**Instruction**
From the passage on election security, write out word for word the portion starting at "In an interview" and ending at "a near-existential threat.".

**Passage shown**
====

In an interview with Intelligence Matters host and CBS News senior national security contributor Michael Morell, Gordon, a career intelligence official who spent 27 years at the CIA before being nominated to her current post by President Trump in 2017, said foreign adversaries' efforts to interfere with the country's election security potentially pose a near-existential threat.

"I can think of no greater threat to America than actions that would make us not believe in ourselves," she said. "That is, national interests of our adversaries using information in order to sow seeds of division … or make people believe their votes don't count, or position tools in our infrastructure" to otherwise affect the integrity of voting processes. 

"The question is, over time," Gordon continued, "'How do you keep on being refreshed? How does the intelligence community itself not believe its prior assessments so much that it can't see something else?'"

"But I think we're there," she told Morell.

In early 2017, the intelligence community – then led by former DNI James Clapper – issued a rare, unclassified assessment that Russian president Vladimir Putin had ordered a broad and multifaceted influence campaign aimed at the 2016 presidential election that was intended to boost then-candidate Trump's electability while harming former Secretary of State Hillary Clinton's.

Gordon said she was "proud" that assessment was made available to the public. "[T]his is culturally difficult for us," she said of a community used to keeping most of its findings secret. "That was a huge leap."

====

**Data section**
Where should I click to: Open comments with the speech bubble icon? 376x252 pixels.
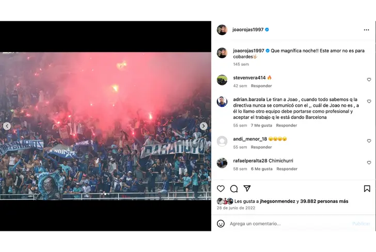click(234, 188)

====

**Finished task**
In an interview with Intelligence Matters host and CBS News senior national security contributor Michael Morell, Gordon, a career intelligence official who spent 27 years at the CIA before being nominated to her current post by President Trump in 2017, said foreign adversaries' efforts to interfere with the country's election security potentially pose a near-existential threat.